"Option #3 does not work."
Analogy: You have a child. You are a good parent. You teach them right from wrong. They are clearly brought up with a moral code. When your child is an adult, he or she leaves the home......and holds up a liquor store with a gun, and kills the clerk.
By your reasoning, that's your fault. Is it? Personally, I wouldn't blame you.
"You can compare it, in a sense, to gun rights in the US: responsible gun owners believe they are not responsible for the actions of irresponsible gun owners."
And there you have it. We have a philosophical disagreement on the extent of individual vs. group agency. No sense in continuing this branch of the discussion further. We'll have to agree to disagree.
"Saudi Arabia, in its changing of its laws, never once changed them because it thought it was the right thing to do under Islam."
That's not precisely correct. The laws never changed. What changed was that the sharia courts acknowledged that they had available to them other punishments that they had not chosen to use in the past.
Analogy: A judge sentencing a DUI first offender is fully empowered to sentence them to a year in jail. However, they generally CHOOSE a different sentence, preferring to use a tableau of fines, DUI courses, license suspensions, and community service. The law doesn't change; the judge simply chooses a different option. Same in the Arabian case.
"The same reason was more or less publically given when Saudi Arabia allowed women to drive; it wasn't because they had changed their minds on Islamic law, but they had realised they needed better diplomatic status on the world stage."
Again, not precisely correct. Prohibiting women from driving anything (buggies, cars, anything) is not and had never been part of Islamic law. The driving prohibition was a derived interpretation of other parts of the law unique to the Arabian religious history. (Also, it had nothing to do with world opinion. It had entirely to do with Mohammad bin Salman's desire to increase Arabian GDP by deploying the entirety of its workforce.)
"As I said before, this means Muslims are making a choice: the Quran is only unchangeable, and seen as inerrant, because Muslims believe that it is."
It is what it is.
"Religion doesn't take a short or long view: it takes no view at all. "
Misunderstanding of the term "view". When I refer to the "long view", I mean that the goal of religion's existence is to achieve the next life, which is done according to the religious precepts the faith. Thus, it exists (in theory) outside of sociology and politics, for example.

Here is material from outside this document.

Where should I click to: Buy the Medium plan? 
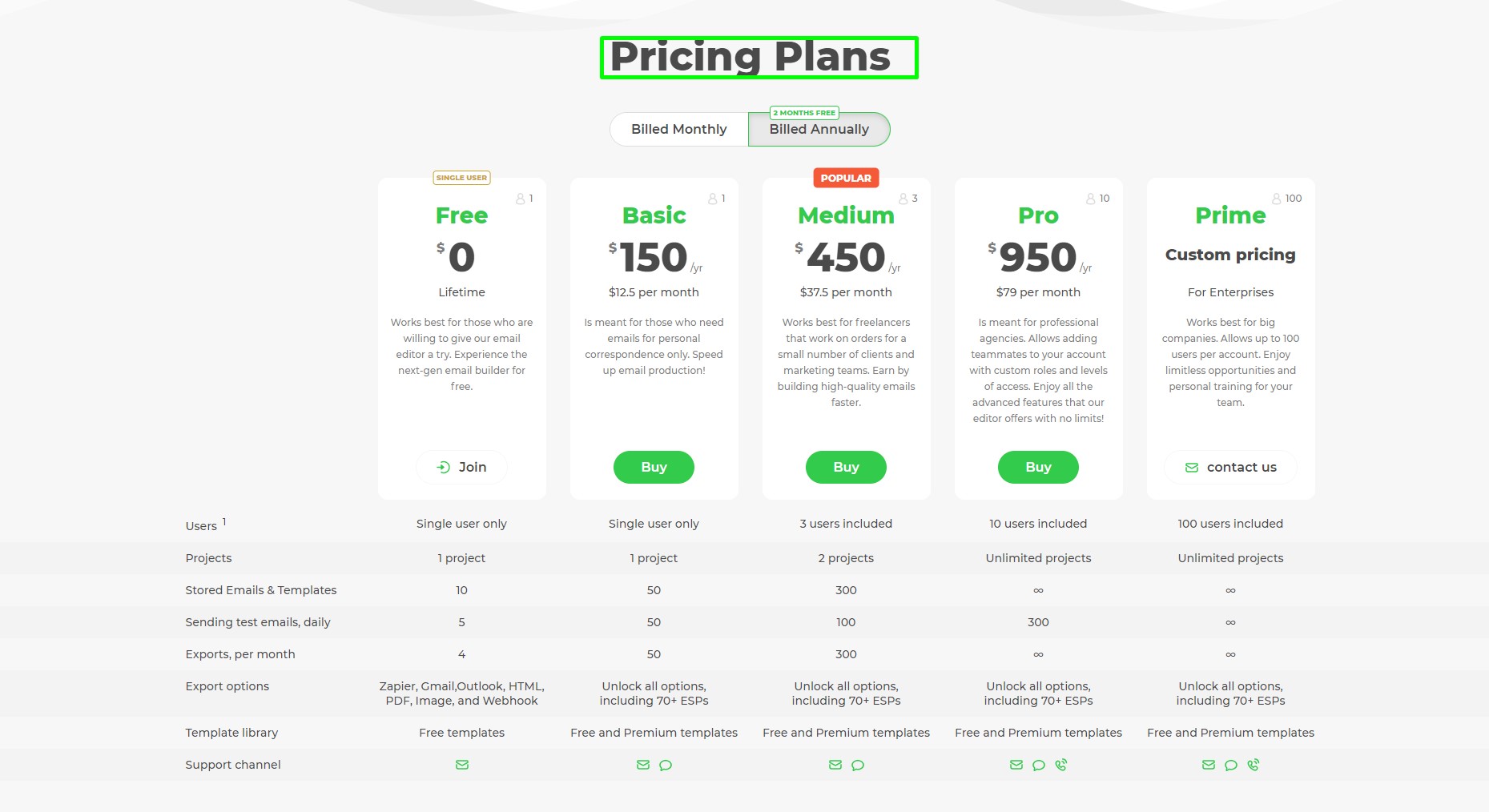846,468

"Christianity in Europe is another - in most of western Europe it no longer holds any serious influence, because numerous wars caused by Christians destroyed its influence, and Christianity was forced to change or be destroyed. Even now the Catholic Church is facing this, because so many around the world revile its negative influence and the pain it creates, and it knows this affects its image and its ability to convert new followers."
Exactly. Muslims are acutely aware of how Christianity has "modernized" itself out of existence in some locations.
"You can use any definition of intolerance that pleases you, but that does not make your definition valid."
That works both ways.
"I would certainly agree that, in your specific case for example, the fact that you don't agree with people who question the Quran is not a sign of intolerance, just disagreement. That is not something I can say of many religious believers, and certainly not in past times - but even now."
Sure. Reasoned discussion is a function of liberal education. If you don't have a liberal education (and I use the term "liberal" in the generic sense, not the political sense) it seems incomprehensible to discuss these matters at all.
"I think you might be confusing the difficulty of emigration with the difficulty of emigrating under bad circumstances - a person who has renounced their religion in a country where this is practically seen as treasonous by many will have an extremely hard time emigrating, and may not succeed at all."
I think you'd find that those who are willing to renounce their religion *publicaly* are generally educated and have resources.